振り返れば、目を瞑って脳のカロリーをなかなか消費するほどには長く、ざっと、二十年ほどだろうか。『二十年痔者生活』だ。もともとが、胃腸の調子がわるい赤ん坊として産声をあげたので、仕方ない面もある。そして、私はバイク乗りでもある。尻を痛めつけながら生きてきた。

イボ痔の塊をカリッと切除してもらった事は二度ある。「切除しても、またイボ痔になりますよ」とは、医師から聞いている。「でも、ツラいんでサクッと切ってください」、切除は数分で終わる。そして、数年後にひょこっと顔を出す。医師の言うとおり、たびたび私は痔者に変身する事を繰り返してきた。

基本、イボ痔は放って置けば良い。イボ痔とは、要は血の塊なのだ。血流を良くして辛抱強く血塊を溶解させていくしかないのだ。今は、市販のよい薬もある。舌下でゆっくり錠剤を溶かしながら血塊を溶解させていくものもある。そして、長風呂や尻ホッカイロでの長期戦でゆくしかない。いざとなれば、低温火傷に注意しながらホッカイロを尻で挟むという荒業もある。

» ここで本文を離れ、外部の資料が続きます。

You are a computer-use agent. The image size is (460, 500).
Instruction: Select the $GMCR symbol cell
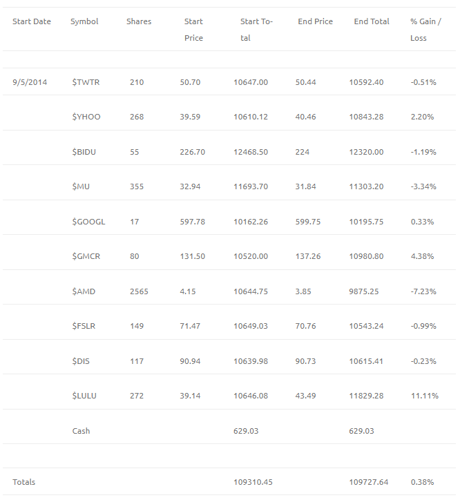click(86, 256)
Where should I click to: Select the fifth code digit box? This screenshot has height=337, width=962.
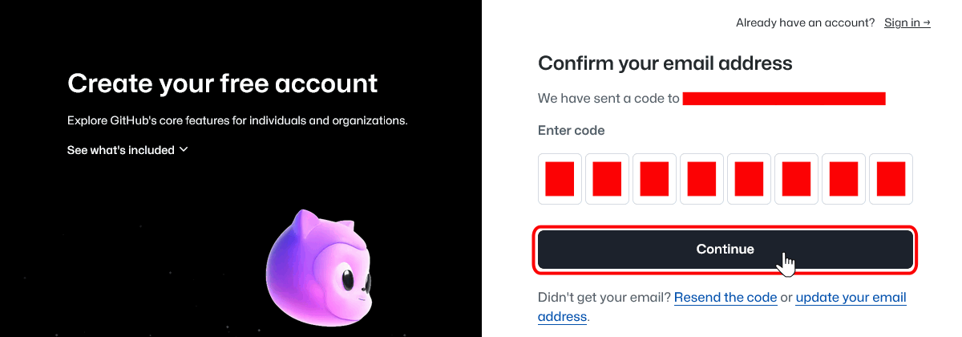(x=749, y=179)
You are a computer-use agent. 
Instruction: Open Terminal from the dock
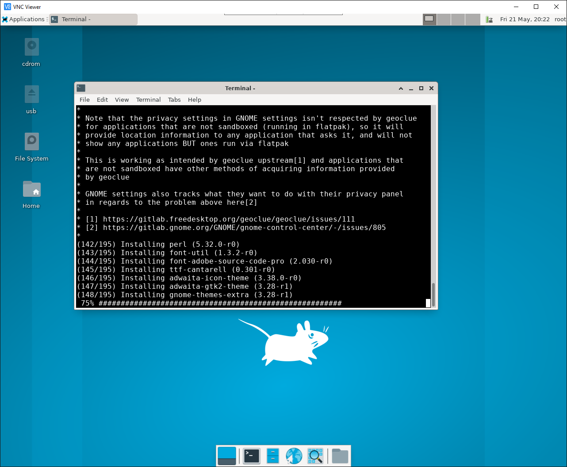click(251, 456)
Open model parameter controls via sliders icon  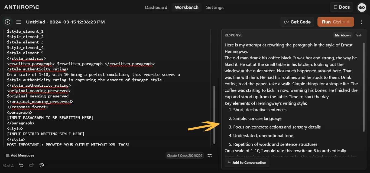pyautogui.click(x=210, y=155)
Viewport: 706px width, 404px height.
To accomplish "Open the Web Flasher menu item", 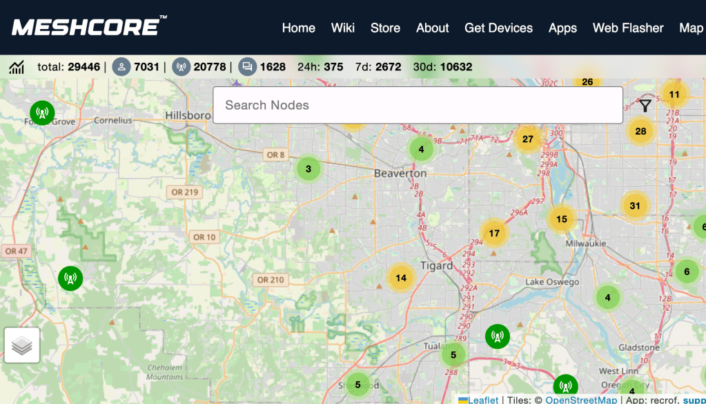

薬も多岐にわたる。軟膏、クリーム、舌下錠、注入、坐薬。私は基本、注入軟膏派であった。しかし、ポチり間違いによりこの度坐薬を買ってしまった。座薬は体温で溶け出す。ちゅるんちゅるんと出たり入ったりして上手くゆかない。けれど、入ってしまえば注入軟膏よりもいいかも知れない。とくに、いまの私はキレキレの切れ痔者なので坐薬があっているかもしれない。血塊の障害がないのでちゅるんちゅるんも、どうって事はない。